HONG KONG--Chinese computer giant Lenovo has acquired the personal computer division of IBM in a bold move aimed at gaining access to global markets.
"Since the beginning...our unwavering goal has been to create a truly international enterprise," Lenovo group chairman Liu Chuanzhi told reporters as the US$1.75 billion cash and equity deal was announced.
Under the terms of the deal, Lenovo is paying US$1.25 billion in cash and stock for its majority stake in the merged personal computer entity, while assuming US$500 million worth of debt and liabilities.
IBM will become Lenovo's second-largest shareholder, taking an 18.9 percent stake in the company, with the purchase to be completed by the second quarter of 2005.
Since the beginning...our unwavering goal has been to create a truly international enterprise.
"This acquisition will allow Chinese industry to make significant inroads on its path to globalization,'' Liu told a packed news conference in Beijing.
Lenovo shares fell by more than three percent in Hong Kong on the news, triggered by worries that IBM had offloaded a major cost center onto the Chinese company as the climate for PC manufacturers is looking increasingly bleak.
But the move is still seen has having tremendous symbolic value for corporate China, anxious to make its entrance onto the stage of major global players.
"China is gradually moving towards the higher end of technology because of rapid economic development in the past couple of years," Zhejiang University economics professor Ye Hang told RFA's Mandarin service.

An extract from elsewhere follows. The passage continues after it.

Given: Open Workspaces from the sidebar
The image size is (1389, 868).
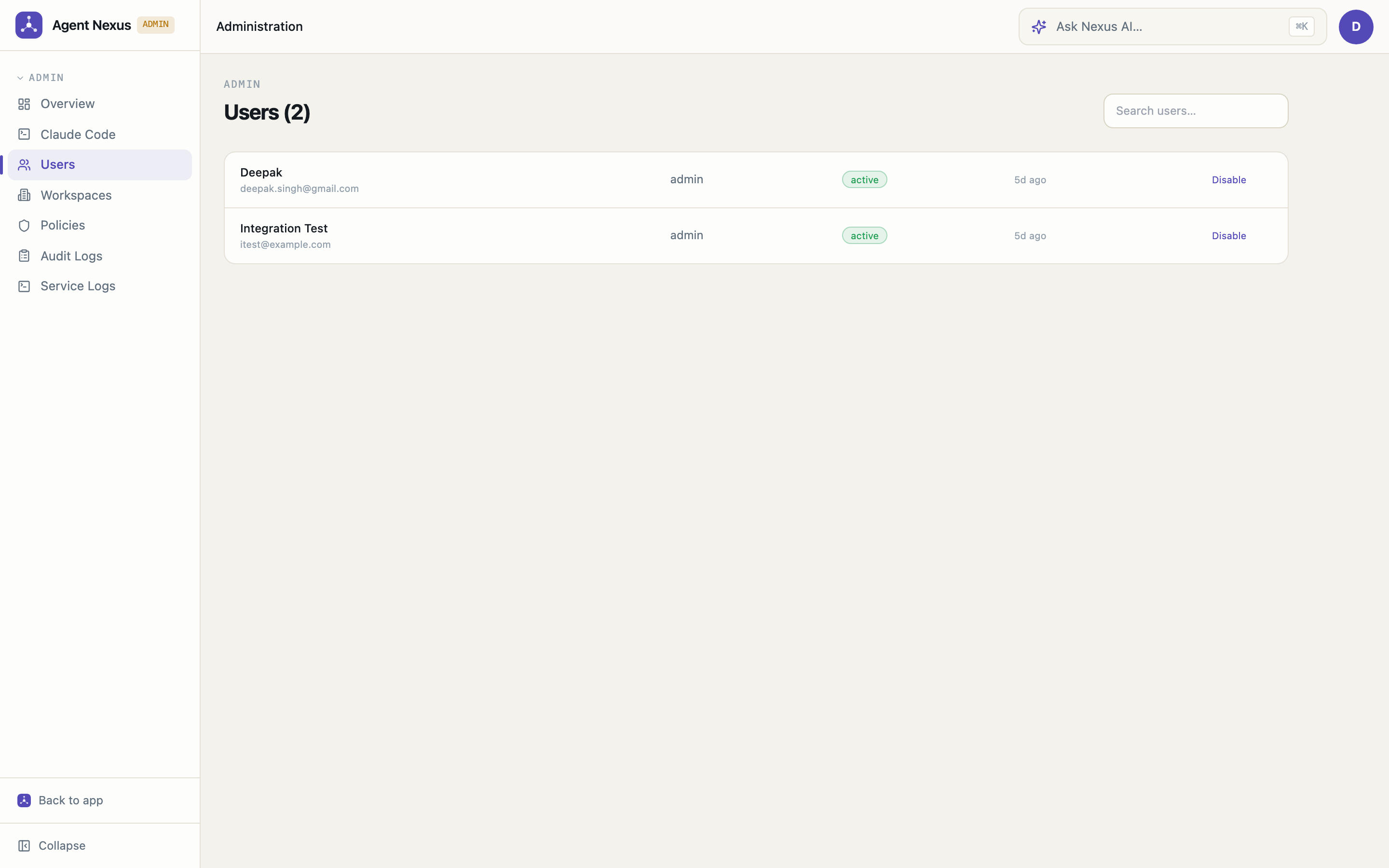Looking at the screenshot, I should (100, 195).
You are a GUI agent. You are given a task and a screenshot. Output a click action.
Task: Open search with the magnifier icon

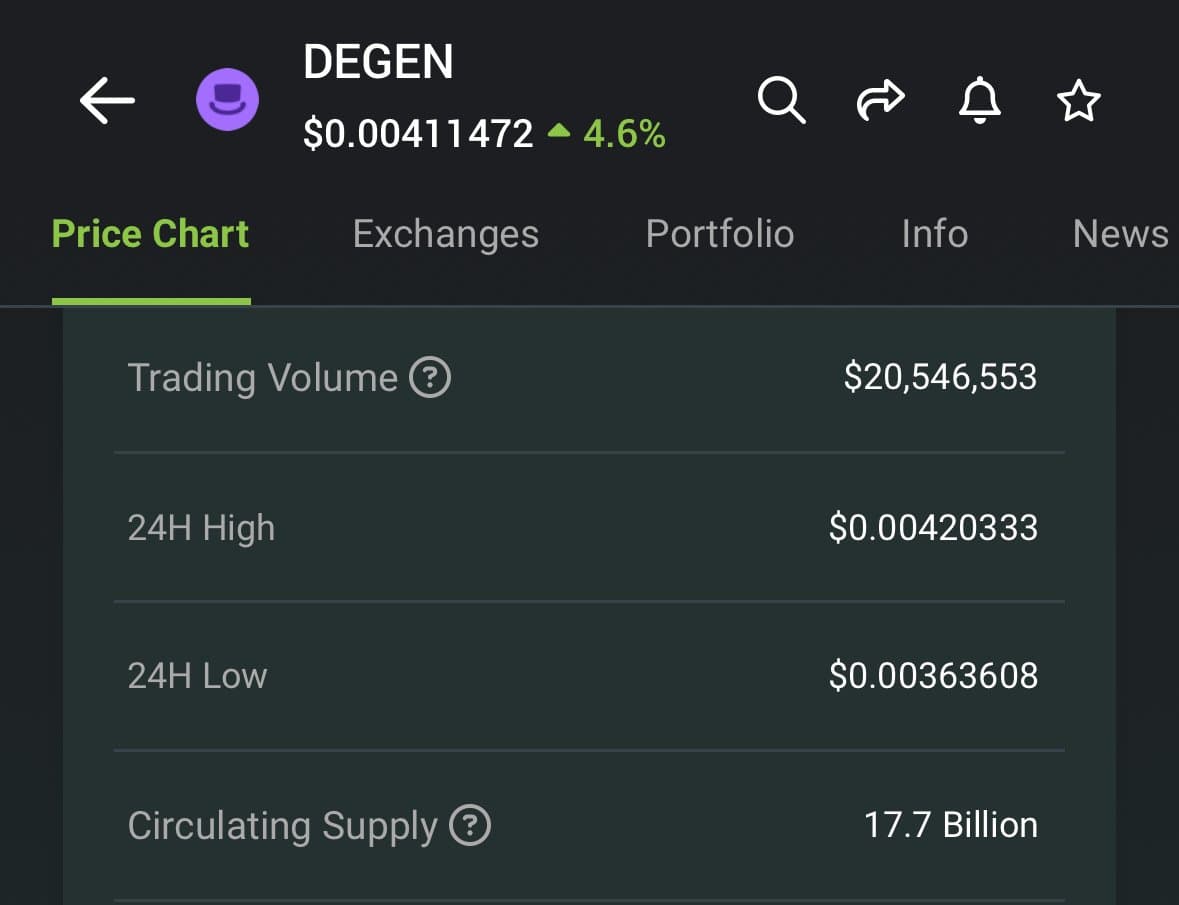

"I think that we will soon be seeing more alliances between multinational corporations and domestic Chinese companies," he said, adding that Lenovo had been attracted by IBM's access to the global supply chain and sales networks.
Founded in 1984, Lenovo, formerly known as Legend, was one of the first companies to introduce the PC to China, and since 1997 has become a leading brand, with annual revenues of approximately US$3 billion. IBM's PC business generated more than US$9 billion in revenues in 2003 and offers a full range of desktop and notebook PC systems.
According to industry figures for 2003, the combined Lenovo and IBM share of the PC market worldwide will be around 8 percent.
An industry analyst at the Shenzhen-based retailer Causeway Bay Group said the deal could prove highly successful for Lenovo. "Lenovo has on its side access to the huge domestic Chinese market and a background of doing business here, while IBM has huge international networks...When those two are put together, the circle is complete," Zhao Weiye told RFA's Mandarin service.
"Not only will IBM be able to gain access to the Chinese market for its PCs, but Lenovo will be able to find markets all over the world," Zhao said.
But he added that major computer companies have been failing at the rate of two per year in recent years. "There's a big question mark over whether Lenovo will be able to make a success of this part of IBM's business in which it's getting harder and harder to turn a profit," Zhao said.